# Material for this exercise
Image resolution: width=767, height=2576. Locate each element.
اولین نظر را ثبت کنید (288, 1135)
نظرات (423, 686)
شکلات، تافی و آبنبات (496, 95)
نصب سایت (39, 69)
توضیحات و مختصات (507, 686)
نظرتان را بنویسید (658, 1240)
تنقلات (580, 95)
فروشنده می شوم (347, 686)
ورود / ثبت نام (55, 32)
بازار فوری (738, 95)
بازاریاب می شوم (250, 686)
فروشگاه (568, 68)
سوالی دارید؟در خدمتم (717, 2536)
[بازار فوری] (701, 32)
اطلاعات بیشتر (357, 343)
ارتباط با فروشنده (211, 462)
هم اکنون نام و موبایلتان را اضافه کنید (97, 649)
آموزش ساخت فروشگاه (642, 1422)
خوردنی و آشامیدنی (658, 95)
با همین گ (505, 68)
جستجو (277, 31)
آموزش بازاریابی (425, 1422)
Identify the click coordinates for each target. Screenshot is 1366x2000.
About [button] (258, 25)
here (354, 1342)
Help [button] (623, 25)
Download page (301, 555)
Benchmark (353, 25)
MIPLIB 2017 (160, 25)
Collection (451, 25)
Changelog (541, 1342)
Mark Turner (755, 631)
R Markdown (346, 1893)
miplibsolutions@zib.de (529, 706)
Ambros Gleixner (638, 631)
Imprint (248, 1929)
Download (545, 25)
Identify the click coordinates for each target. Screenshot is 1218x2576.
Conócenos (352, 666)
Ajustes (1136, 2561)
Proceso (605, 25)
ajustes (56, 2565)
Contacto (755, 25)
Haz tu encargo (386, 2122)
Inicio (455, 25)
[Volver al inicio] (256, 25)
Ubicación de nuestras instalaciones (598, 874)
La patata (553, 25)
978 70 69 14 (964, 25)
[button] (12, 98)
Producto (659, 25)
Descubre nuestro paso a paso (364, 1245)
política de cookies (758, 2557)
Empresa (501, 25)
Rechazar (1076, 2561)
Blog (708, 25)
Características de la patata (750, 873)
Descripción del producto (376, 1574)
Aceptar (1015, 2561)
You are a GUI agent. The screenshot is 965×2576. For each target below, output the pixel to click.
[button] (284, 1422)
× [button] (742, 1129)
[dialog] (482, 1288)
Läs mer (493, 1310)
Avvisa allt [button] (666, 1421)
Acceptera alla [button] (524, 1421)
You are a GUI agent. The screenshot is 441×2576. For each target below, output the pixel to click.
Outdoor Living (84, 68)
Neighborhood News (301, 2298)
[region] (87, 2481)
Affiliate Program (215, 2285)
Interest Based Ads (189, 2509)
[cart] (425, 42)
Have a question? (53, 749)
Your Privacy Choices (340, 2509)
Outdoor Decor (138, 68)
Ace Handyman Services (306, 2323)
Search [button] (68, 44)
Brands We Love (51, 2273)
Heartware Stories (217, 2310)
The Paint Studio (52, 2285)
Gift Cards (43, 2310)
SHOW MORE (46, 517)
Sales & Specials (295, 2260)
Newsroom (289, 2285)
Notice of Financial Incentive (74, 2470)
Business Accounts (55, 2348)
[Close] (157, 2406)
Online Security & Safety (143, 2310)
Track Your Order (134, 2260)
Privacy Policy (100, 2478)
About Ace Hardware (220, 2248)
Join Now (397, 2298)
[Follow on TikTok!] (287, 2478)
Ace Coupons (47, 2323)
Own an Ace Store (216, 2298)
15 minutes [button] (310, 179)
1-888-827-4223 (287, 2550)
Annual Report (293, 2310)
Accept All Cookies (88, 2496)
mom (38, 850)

# Required action
For this exercise, copy the lines from the one that contains "Producto (659, 25)" through the last line of the records, exactly and only those.

# Response
Producto (659, 25)
Descubre nuestro paso a paso (364, 1245)
política de cookies (758, 2557)
Empresa (501, 25)
Rechazar (1076, 2561)
Blog (708, 25)
Características de la patata (750, 873)
Descripción del producto (376, 1574)
Aceptar (1015, 2561)
You are a GUI agent. The screenshot is 965×2576. For each target below, output the pixel to click.
[button] (284, 1422)
× [button] (742, 1129)
[dialog] (482, 1288)
Läs mer (493, 1310)
Avvisa allt [button] (666, 1421)
Acceptera alla [button] (524, 1421)
You are a GUI agent. The screenshot is 441×2576. For each target below, output the pixel to click.
Outdoor Living (84, 68)
Neighborhood News (301, 2298)
[region] (87, 2481)
Affiliate Program (215, 2285)
Interest Based Ads (189, 2509)
[cart] (425, 42)
Have a question? (53, 749)
Your Privacy Choices (340, 2509)
Outdoor Decor (138, 68)
Ace Handyman Services (306, 2323)
Search [button] (68, 44)
Brands We Love (51, 2273)
Heartware Stories (217, 2310)
The Paint Studio (52, 2285)
Gift Cards (43, 2310)
SHOW MORE (46, 517)
Sales & Specials (295, 2260)
Newsroom (289, 2285)
Notice of Financial Incentive (74, 2470)
Business Accounts (55, 2348)
[Close] (157, 2406)
Online Security & Safety (143, 2310)
Track Your Order (134, 2260)
Privacy Policy (100, 2478)
About Ace Hardware (220, 2248)
Join Now (397, 2298)
[Follow on TikTok!] (287, 2478)
Ace Coupons (47, 2323)
Own an Ace Store (216, 2298)
15 minutes [button] (310, 179)
1-888-827-4223 (287, 2550)
Annual Report (293, 2310)
Accept All Cookies (88, 2496)
mom (38, 850)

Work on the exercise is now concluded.